Creatinine test


  • Results within 24 hours

  • Blood draw included

This test provides a measure of Creatinine in the blood. Creatinine is a waste product produced by muscles that can be used to detect kidney, liver, and muscle disease function based on blood levels of Creatinine. Creatinine levels can be used to determine how efficiently the kidneys are filtering waste product from the body. A venous blood sample will be taken to allow this test to be performed in the clinic and results will be available within 24 hours of sample collection. Click add to cart below to order this test.

What affects creatinine levels?

Creatinine works in relation to the amount of muscle mass a person has, if there is an indication of low creatinine levels, there is usually not a cause for concern.

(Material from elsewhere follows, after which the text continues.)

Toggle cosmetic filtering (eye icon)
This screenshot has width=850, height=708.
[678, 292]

A lack of creatinine can be due to a variety of reasons such as decreased muscle mass, that is found in the elderly, or can periodically be found in advanced liver disease.

Moderate and low exercise is unlikely to impact the levels of creatinine in your blood, frequent exercise and particularly building muscle can marginally increase the creatinine that is created, but not to a level that can harm you.

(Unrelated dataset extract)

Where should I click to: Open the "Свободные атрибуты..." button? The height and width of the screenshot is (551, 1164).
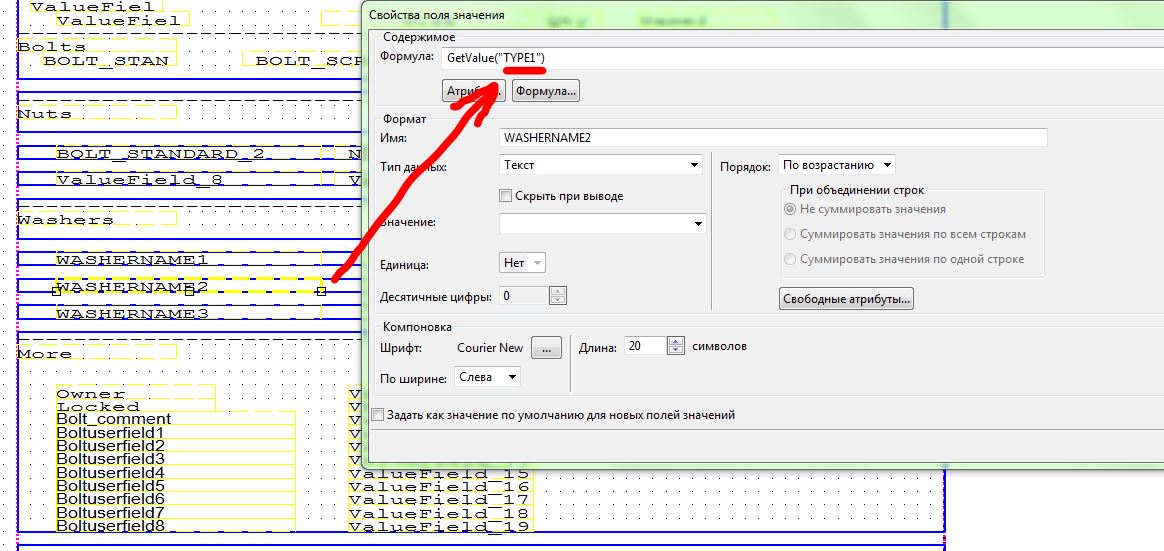(x=846, y=299)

Due to creatinine being in proportion to muscle mass, women tend to have a lower level of creatinine, although this is dependent on each person.

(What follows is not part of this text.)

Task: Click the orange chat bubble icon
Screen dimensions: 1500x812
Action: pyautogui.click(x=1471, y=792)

Why and when should a Creatinine test be taken?

Routine blood tests should include a creatinine test, it can be taken by order of your doctor if kidney problems are suspected, or as a precaution.

Symptoms that can point to kidney, liver, and muscle disease include:

  • Fatigue
  • Swelling
  • Problems urinating
  • High blood pressure
  • Back pain below the ribs

What does the test result indicate?

If high levels of Creatinine are detected, this could indicate issues with the kidneys, and potentially diseases which will affect kidney function, levels of creatinine often increase temporarily after injury to muscles.

Increased creatinine levels can suggest:

  • Kidney stones, prostate disease, and other urinary tract obstructions
  • Reduced flow of blood to the kidney
  • Cells in the kidney dying, which could be due to toxins or drugs
  • Damage/Swelling of the blood vessels in the kidneys.